=== MATERIAL FOR THE TASK ===
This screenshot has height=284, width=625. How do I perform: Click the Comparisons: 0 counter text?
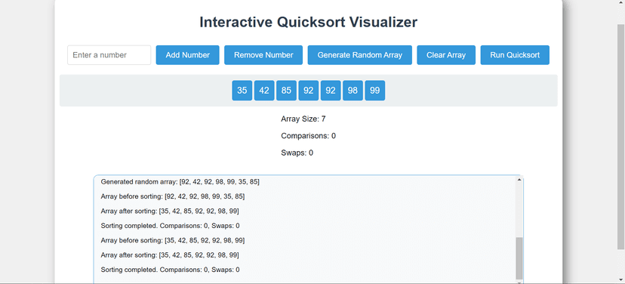tap(309, 136)

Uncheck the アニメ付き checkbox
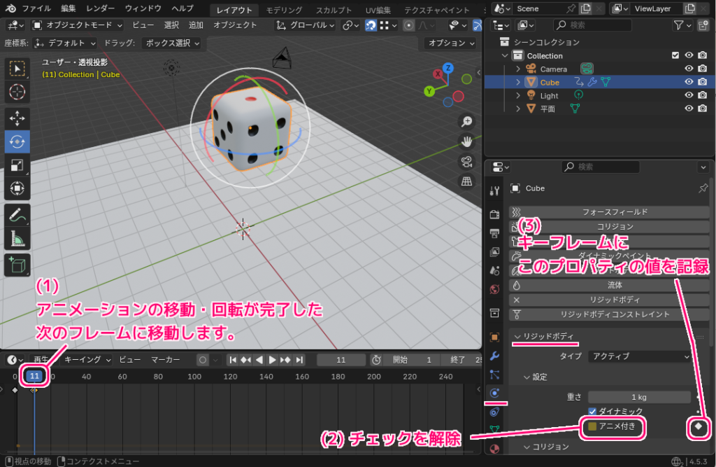click(591, 426)
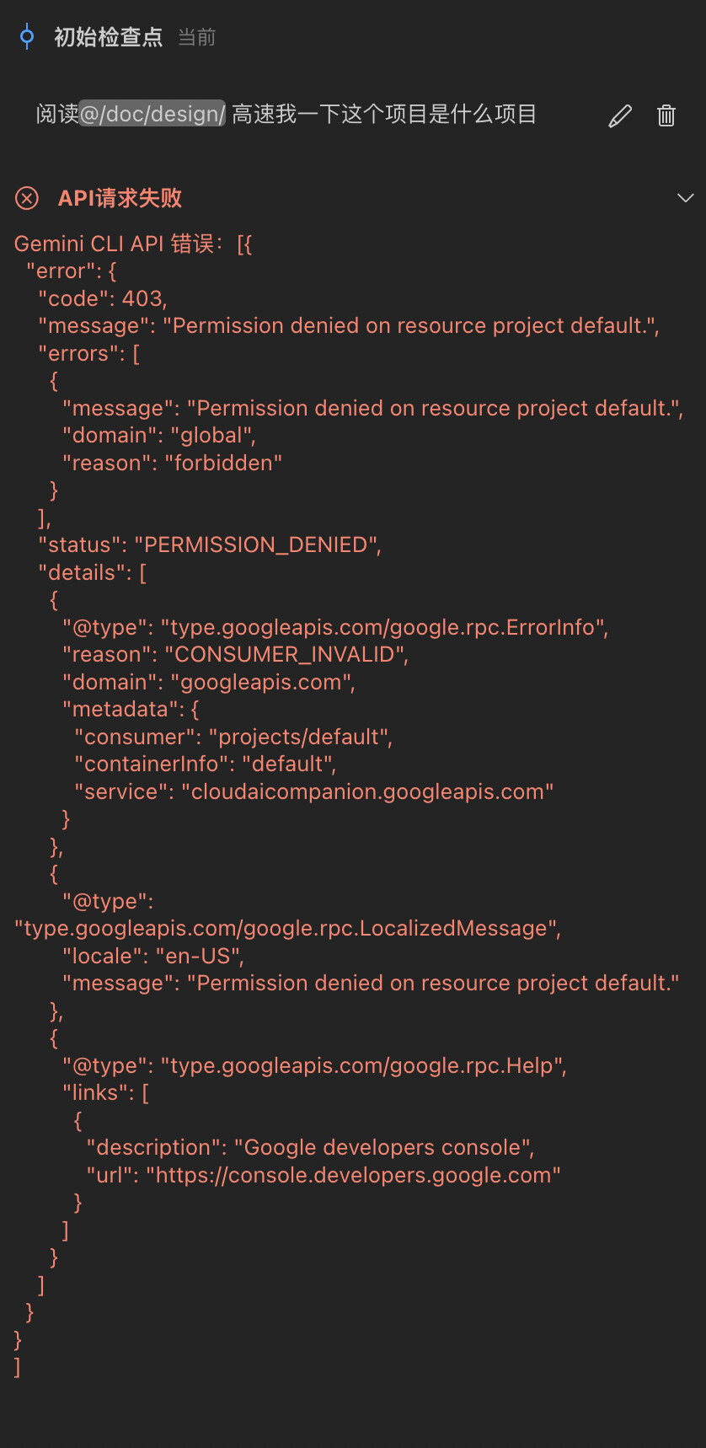Click the error code 403 value

pyautogui.click(x=144, y=298)
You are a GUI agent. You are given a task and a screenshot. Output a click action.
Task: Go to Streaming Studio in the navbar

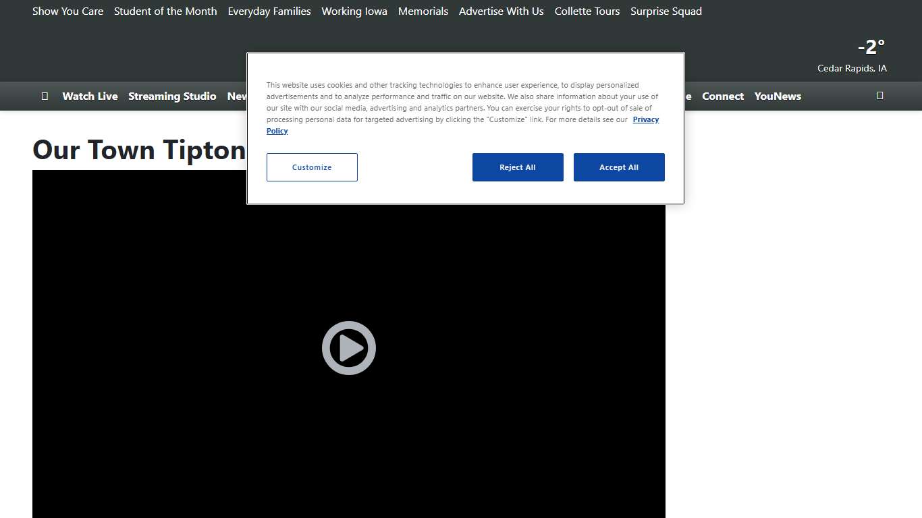point(172,96)
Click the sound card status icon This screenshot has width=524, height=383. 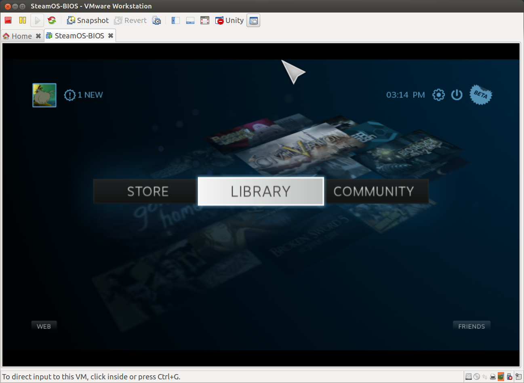click(501, 377)
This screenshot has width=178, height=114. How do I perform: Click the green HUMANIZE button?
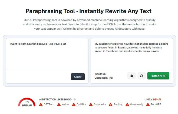(x=158, y=76)
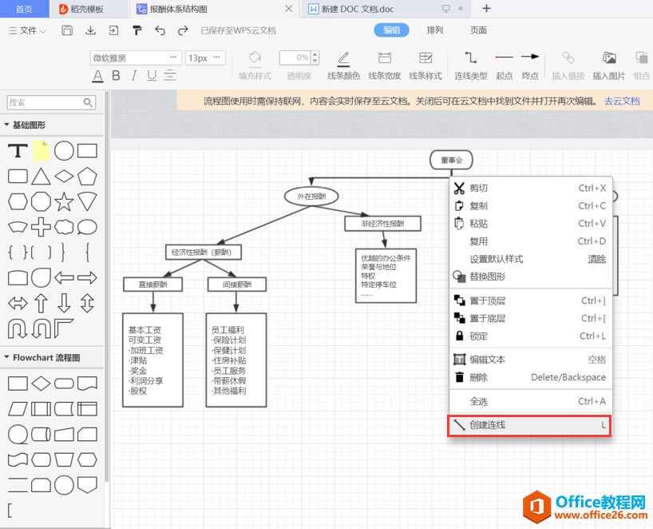Click the 填充样式 fill style icon
The width and height of the screenshot is (653, 529).
[x=254, y=59]
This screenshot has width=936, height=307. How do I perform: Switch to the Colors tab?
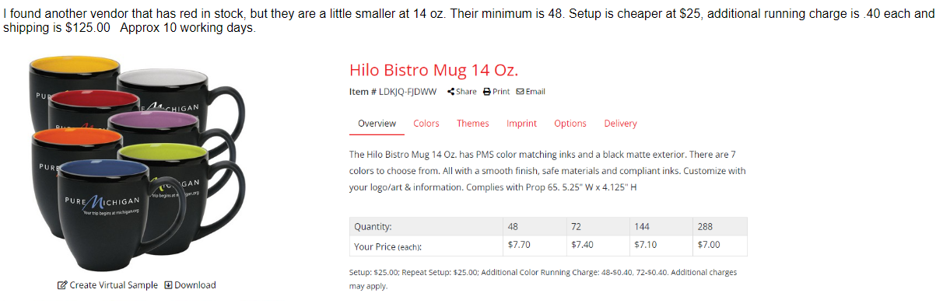(426, 124)
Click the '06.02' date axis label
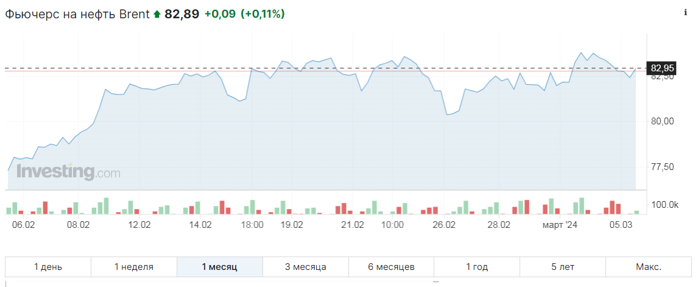Screen dimensions: 698x287 [24, 225]
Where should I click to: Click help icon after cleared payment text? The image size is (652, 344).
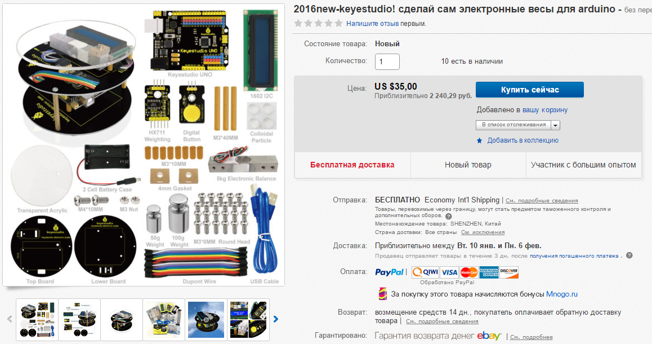629,255
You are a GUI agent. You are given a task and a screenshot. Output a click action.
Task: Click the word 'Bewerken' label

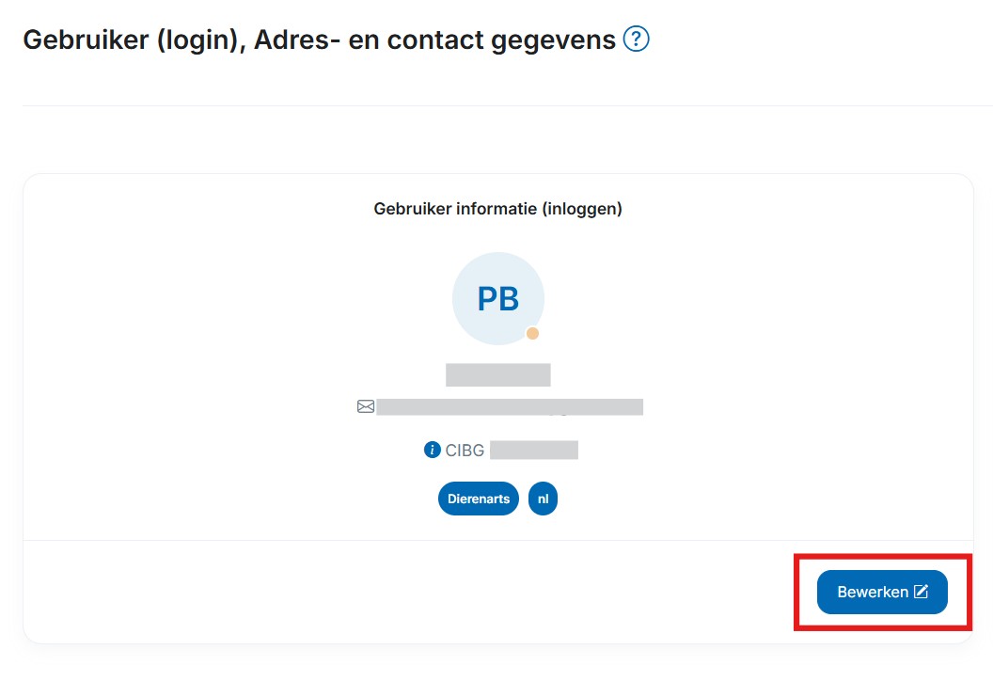(x=873, y=592)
===
## PROMPT:
Using the listing above, copy exactly the lines from the one that contains "Where should I" through its last line, both included, but not the pictures.

## OUTPUT:
Where should I click to: Click help icon after cleared payment text? The image size is (652, 344).
629,255
You are a GUI agent. You are given a task and a screenshot. Output a click action.
Task: Click the word 'Bewerken' label

(x=873, y=592)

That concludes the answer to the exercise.